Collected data
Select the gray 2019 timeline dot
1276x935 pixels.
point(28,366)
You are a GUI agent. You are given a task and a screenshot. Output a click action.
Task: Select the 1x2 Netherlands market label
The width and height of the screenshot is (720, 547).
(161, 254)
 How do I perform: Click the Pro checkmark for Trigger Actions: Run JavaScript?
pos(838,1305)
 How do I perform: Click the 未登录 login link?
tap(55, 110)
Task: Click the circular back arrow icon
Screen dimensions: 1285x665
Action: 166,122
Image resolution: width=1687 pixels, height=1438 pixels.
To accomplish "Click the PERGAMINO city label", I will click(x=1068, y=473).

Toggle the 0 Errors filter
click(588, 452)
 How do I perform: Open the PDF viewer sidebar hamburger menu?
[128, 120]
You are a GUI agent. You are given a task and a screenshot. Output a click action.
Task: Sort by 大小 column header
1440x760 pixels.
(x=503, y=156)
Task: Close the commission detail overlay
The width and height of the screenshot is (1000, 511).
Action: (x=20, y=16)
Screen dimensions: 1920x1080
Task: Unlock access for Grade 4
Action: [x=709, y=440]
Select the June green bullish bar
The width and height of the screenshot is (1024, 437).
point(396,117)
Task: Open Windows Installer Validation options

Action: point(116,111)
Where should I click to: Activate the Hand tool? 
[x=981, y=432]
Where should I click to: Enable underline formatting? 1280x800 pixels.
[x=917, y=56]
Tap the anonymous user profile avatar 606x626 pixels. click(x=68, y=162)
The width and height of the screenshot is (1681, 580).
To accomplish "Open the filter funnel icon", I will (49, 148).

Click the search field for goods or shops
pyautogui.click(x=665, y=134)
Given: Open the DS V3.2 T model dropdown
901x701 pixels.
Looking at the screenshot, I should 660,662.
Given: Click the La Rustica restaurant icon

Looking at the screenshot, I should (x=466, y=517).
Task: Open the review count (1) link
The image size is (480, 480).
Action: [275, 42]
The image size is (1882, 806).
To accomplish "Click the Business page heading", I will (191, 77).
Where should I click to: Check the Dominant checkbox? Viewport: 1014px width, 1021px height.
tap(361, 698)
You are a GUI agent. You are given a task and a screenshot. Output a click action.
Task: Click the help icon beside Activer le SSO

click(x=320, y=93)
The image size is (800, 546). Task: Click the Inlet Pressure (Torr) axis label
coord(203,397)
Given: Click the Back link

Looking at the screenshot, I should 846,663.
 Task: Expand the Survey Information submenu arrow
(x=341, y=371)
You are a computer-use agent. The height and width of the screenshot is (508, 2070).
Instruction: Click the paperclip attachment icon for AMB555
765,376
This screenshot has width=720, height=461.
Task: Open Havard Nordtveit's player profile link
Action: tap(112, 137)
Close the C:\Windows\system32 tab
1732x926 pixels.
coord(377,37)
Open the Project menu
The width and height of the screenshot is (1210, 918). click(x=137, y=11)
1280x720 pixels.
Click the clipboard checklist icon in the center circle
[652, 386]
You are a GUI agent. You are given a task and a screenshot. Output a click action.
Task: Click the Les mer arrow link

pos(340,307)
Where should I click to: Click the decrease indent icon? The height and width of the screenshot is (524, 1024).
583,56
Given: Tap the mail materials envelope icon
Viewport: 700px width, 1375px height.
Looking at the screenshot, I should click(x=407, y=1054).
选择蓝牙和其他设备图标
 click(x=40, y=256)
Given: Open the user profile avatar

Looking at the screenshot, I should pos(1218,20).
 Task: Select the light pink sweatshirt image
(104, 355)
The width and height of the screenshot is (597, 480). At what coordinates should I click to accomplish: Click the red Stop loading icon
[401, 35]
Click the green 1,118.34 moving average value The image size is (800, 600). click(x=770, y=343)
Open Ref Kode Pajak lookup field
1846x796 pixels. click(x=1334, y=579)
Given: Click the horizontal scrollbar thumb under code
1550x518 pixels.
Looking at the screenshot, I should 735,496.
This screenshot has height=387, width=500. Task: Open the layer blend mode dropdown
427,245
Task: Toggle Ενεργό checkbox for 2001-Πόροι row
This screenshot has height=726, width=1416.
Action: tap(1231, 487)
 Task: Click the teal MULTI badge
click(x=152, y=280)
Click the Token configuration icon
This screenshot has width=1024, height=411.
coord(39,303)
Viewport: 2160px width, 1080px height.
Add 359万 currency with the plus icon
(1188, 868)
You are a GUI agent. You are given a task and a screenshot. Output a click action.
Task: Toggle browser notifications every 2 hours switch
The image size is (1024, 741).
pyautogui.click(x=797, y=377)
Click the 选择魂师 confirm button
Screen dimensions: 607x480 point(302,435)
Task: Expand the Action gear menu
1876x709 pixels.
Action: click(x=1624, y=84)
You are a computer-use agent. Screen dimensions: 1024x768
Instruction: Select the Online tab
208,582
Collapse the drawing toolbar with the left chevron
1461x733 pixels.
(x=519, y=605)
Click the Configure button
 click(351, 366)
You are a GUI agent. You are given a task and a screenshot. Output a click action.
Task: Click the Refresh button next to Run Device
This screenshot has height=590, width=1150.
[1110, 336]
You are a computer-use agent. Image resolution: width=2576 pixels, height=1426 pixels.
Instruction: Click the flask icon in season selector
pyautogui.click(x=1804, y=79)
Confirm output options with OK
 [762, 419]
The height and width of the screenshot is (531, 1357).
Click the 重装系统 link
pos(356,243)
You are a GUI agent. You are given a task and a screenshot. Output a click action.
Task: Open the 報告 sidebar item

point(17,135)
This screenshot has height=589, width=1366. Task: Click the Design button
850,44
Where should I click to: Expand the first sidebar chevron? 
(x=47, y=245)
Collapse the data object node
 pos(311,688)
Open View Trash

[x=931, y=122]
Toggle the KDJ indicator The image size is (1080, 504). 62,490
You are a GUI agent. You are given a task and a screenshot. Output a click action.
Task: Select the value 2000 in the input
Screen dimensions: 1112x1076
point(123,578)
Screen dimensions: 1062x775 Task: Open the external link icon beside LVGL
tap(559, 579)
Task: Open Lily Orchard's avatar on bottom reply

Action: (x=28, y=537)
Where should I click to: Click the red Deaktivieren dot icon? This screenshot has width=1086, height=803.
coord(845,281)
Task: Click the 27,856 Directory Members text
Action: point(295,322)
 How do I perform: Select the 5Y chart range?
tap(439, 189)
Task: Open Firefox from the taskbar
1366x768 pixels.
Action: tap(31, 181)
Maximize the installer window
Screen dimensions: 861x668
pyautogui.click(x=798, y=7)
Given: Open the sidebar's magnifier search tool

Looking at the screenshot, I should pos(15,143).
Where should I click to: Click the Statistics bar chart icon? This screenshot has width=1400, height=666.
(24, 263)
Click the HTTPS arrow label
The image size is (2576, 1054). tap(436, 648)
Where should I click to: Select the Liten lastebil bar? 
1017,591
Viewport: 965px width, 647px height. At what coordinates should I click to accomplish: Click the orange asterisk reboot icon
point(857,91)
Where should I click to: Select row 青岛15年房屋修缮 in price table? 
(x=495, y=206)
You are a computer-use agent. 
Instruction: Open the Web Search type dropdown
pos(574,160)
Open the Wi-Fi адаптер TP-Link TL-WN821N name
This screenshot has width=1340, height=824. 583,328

**Exercise prompt**
Copy all the entries verbatim.

**Response to this exercise**
Select the gray 2019 timeline dot
1276x935 pixels.
point(28,366)
You are a GUI agent. You are given a task and a screenshot. Output a click action.
Task: Select the 1x2 Netherlands market label
The width and height of the screenshot is (720, 547).
(161, 254)
 How do I perform: Click the Pro checkmark for Trigger Actions: Run JavaScript?
pos(838,1305)
 How do I perform: Click the 未登录 login link?
tap(55, 110)
Task: Click the circular back arrow icon
Screen dimensions: 1285x665
Action: 166,122
Image resolution: width=1687 pixels, height=1438 pixels.
To accomplish "Click the PERGAMINO city label", I will click(x=1068, y=473).

Toggle the 0 Errors filter
click(588, 452)
 How do I perform: Open the PDF viewer sidebar hamburger menu?
[128, 120]
You are a GUI agent. You are given a task and a screenshot. Output a click action.
Task: Sort by 大小 column header
1440x760 pixels.
(x=503, y=156)
Task: Close the commission detail overlay
The width and height of the screenshot is (1000, 511).
Action: (x=20, y=16)
Screen dimensions: 1920x1080
Task: Unlock access for Grade 4
Action: [x=709, y=440]
Select the June green bullish bar
The width and height of the screenshot is (1024, 437).
point(396,117)
Task: Open Windows Installer Validation options

Action: point(116,111)
Where should I click to: Activate the Hand tool? 
[x=981, y=432]
Where should I click to: Enable underline formatting? 1280x800 pixels.
[x=917, y=56]
Tap the anonymous user profile avatar 606x626 pixels. click(x=68, y=162)
The width and height of the screenshot is (1681, 580).
To accomplish "Open the filter funnel icon", I will (49, 148).

Click the search field for goods or shops
pyautogui.click(x=665, y=134)
Given: Open the DS V3.2 T model dropdown
901x701 pixels.
Looking at the screenshot, I should 660,662.
Given: Click the La Rustica restaurant icon

Looking at the screenshot, I should (x=466, y=517).
Task: Open the review count (1) link
The image size is (480, 480).
Action: [275, 42]
The image size is (1882, 806).
To accomplish "Click the Business page heading", I will (191, 77).
Where should I click to: Check the Dominant checkbox? Viewport: 1014px width, 1021px height.
tap(361, 698)
You are a GUI agent. You are given a task and a screenshot. Output a click action.
Task: Click the help icon beside Activer le SSO

click(x=320, y=93)
The image size is (800, 546). Task: Click the Inlet Pressure (Torr) axis label
coord(203,397)
Given: Click the Back link

Looking at the screenshot, I should 846,663.
 Task: Expand the Survey Information submenu arrow
(x=341, y=371)
You are a computer-use agent. The height and width of the screenshot is (508, 2070).
Instruction: Click the paperclip attachment icon for AMB555
765,376
This screenshot has width=720, height=461.
Task: Open Havard Nordtveit's player profile link
Action: tap(112, 137)
Close the C:\Windows\system32 tab
1732x926 pixels.
coord(377,37)
Open the Project menu
The width and height of the screenshot is (1210, 918). click(x=137, y=11)
1280x720 pixels.
Click the clipboard checklist icon in the center circle
[652, 386]
You are a GUI agent. You are given a task and a screenshot. Output a click action.
Task: Click the Les mer arrow link

pos(340,307)
Where should I click to: Click the decrease indent icon? The height and width of the screenshot is (524, 1024).
583,56
Given: Tap the mail materials envelope icon
Viewport: 700px width, 1375px height.
Looking at the screenshot, I should click(x=407, y=1054).
选择蓝牙和其他设备图标
 click(x=40, y=256)
Given: Open the user profile avatar

Looking at the screenshot, I should pos(1218,20).
 Task: Select the light pink sweatshirt image
(104, 355)
The width and height of the screenshot is (597, 480). At what coordinates should I click to accomplish: Click the red Stop loading icon
[401, 35]
Click the green 1,118.34 moving average value The image size is (800, 600). click(x=770, y=343)
Open Ref Kode Pajak lookup field
1846x796 pixels. click(x=1334, y=579)
Given: Click the horizontal scrollbar thumb under code
1550x518 pixels.
Looking at the screenshot, I should 735,496.
This screenshot has height=387, width=500. Task: Open the layer blend mode dropdown
427,245
Task: Toggle Ενεργό checkbox for 2001-Πόροι row
This screenshot has height=726, width=1416.
Action: tap(1231, 487)
 Task: Click the teal MULTI badge
click(x=152, y=280)
Click the Token configuration icon
This screenshot has width=1024, height=411.
coord(39,303)
Viewport: 2160px width, 1080px height.
Add 359万 currency with the plus icon
(1188, 868)
You are a GUI agent. You are given a task and a screenshot. Output a click action.
Task: Toggle browser notifications every 2 hours switch
The image size is (1024, 741).
pyautogui.click(x=797, y=377)
Click the 选择魂师 confirm button
Screen dimensions: 607x480 point(302,435)
Task: Expand the Action gear menu
1876x709 pixels.
Action: click(x=1624, y=84)
You are a computer-use agent. Screen dimensions: 1024x768
Instruction: Select the Online tab
208,582
Collapse the drawing toolbar with the left chevron
1461x733 pixels.
(x=519, y=605)
Click the Configure button
 click(351, 366)
You are a GUI agent. You are given a task and a screenshot. Output a click action.
Task: Click the Refresh button next to Run Device
This screenshot has height=590, width=1150.
[1110, 336]
You are a computer-use agent. Image resolution: width=2576 pixels, height=1426 pixels.
Instruction: Click the flask icon in season selector
pyautogui.click(x=1804, y=79)
Confirm output options with OK
 [762, 419]
The height and width of the screenshot is (531, 1357).
Click the 重装系统 link
pos(356,243)
You are a GUI agent. You are given a task and a screenshot. Output a click action.
Task: Open the 報告 sidebar item

point(17,135)
This screenshot has height=589, width=1366. Task: Click the Design button
850,44
Where should I click to: Expand the first sidebar chevron? 
(x=47, y=245)
Collapse the data object node
 pos(311,688)
Open View Trash

[x=931, y=122]
Toggle the KDJ indicator The image size is (1080, 504). 62,490
You are a GUI agent. You are given a task and a screenshot. Output a click action.
Task: Select the value 2000 in the input
Screen dimensions: 1112x1076
point(123,578)
Screen dimensions: 1062x775 Task: Open the external link icon beside LVGL
tap(559, 579)
Task: Open Lily Orchard's avatar on bottom reply

Action: (x=28, y=537)
Where should I click to: Click the red Deaktivieren dot icon? This screenshot has width=1086, height=803.
coord(845,281)
Task: Click the 27,856 Directory Members text
Action: point(295,322)
 How do I perform: Select the 5Y chart range?
tap(439, 189)
Task: Open Firefox from the taskbar
1366x768 pixels.
Action: tap(31, 181)
Maximize the installer window
Screen dimensions: 861x668
pyautogui.click(x=798, y=7)
Given: Open the sidebar's magnifier search tool

Looking at the screenshot, I should pos(15,143).
Where should I click to: Click the Statistics bar chart icon? This screenshot has width=1400, height=666.
(24, 263)
Click the HTTPS arrow label
The image size is (2576, 1054). tap(436, 648)
Where should I click to: Select the Liten lastebil bar? 
1017,591
Viewport: 965px width, 647px height. At what coordinates should I click to accomplish: Click the orange asterisk reboot icon
point(857,91)
Where should I click to: Select row 青岛15年房屋修缮 in price table? 
(x=495, y=206)
You are a computer-use agent. 
Instruction: Open the Web Search type dropdown
pos(574,160)
Open the Wi-Fi адаптер TP-Link TL-WN821N name
This screenshot has width=1340, height=824. 583,328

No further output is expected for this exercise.